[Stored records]
"""

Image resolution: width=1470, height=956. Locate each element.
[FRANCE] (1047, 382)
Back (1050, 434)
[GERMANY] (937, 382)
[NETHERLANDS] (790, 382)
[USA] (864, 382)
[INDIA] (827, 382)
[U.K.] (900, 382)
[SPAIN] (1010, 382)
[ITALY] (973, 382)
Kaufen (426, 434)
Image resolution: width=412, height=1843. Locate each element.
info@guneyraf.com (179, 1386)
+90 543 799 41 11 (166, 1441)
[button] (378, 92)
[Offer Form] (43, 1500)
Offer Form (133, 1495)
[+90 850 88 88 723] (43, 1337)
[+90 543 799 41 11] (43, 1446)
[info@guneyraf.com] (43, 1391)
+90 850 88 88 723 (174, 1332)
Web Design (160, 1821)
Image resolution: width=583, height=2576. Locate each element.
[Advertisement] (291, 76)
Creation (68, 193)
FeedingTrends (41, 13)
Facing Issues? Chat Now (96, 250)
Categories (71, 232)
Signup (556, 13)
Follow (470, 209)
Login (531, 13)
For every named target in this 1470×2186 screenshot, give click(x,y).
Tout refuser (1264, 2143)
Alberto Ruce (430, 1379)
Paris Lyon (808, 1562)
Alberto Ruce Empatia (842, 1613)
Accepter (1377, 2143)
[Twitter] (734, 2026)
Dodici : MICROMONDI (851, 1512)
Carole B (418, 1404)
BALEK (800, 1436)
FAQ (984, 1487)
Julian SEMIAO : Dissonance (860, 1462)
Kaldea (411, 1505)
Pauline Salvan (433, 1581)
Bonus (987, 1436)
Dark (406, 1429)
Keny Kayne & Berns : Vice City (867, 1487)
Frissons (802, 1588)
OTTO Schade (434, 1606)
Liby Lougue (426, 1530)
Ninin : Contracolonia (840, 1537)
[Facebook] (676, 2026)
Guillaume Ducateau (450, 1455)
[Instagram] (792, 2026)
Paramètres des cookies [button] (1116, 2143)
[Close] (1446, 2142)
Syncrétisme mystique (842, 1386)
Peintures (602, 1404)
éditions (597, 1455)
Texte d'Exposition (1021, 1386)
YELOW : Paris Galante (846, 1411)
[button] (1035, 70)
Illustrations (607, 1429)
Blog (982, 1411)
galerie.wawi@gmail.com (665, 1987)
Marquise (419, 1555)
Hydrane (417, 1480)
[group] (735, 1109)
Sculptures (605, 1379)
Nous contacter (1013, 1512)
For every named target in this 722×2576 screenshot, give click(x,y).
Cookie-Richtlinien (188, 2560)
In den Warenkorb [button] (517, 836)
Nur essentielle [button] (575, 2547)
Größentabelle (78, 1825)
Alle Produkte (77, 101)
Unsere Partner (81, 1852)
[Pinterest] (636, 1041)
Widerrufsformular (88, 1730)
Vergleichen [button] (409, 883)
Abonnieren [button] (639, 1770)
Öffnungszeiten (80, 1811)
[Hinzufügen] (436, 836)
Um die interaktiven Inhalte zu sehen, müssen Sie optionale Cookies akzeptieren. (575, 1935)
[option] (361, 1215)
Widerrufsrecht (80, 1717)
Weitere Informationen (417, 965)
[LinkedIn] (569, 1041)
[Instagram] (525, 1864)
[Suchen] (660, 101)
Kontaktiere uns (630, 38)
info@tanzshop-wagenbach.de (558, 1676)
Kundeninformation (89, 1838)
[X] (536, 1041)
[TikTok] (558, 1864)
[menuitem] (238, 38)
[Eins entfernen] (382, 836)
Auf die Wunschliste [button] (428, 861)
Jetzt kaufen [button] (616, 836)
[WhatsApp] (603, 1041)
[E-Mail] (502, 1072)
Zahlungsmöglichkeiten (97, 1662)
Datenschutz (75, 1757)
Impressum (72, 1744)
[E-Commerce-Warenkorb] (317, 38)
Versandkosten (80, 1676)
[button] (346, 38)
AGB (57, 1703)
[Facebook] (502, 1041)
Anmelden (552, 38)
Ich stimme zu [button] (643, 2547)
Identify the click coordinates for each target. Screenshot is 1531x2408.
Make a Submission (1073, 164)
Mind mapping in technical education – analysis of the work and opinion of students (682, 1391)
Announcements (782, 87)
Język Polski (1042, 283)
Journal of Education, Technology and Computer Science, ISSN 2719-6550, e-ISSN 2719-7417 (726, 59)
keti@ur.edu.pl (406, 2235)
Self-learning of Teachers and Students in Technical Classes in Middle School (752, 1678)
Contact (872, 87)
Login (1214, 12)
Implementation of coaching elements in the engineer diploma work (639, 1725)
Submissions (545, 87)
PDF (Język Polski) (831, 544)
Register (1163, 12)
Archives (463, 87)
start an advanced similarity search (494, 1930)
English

"""

* What the task asks *
Only the number is wanted: how many lines in the data include the word "width"?

* Written solution *
3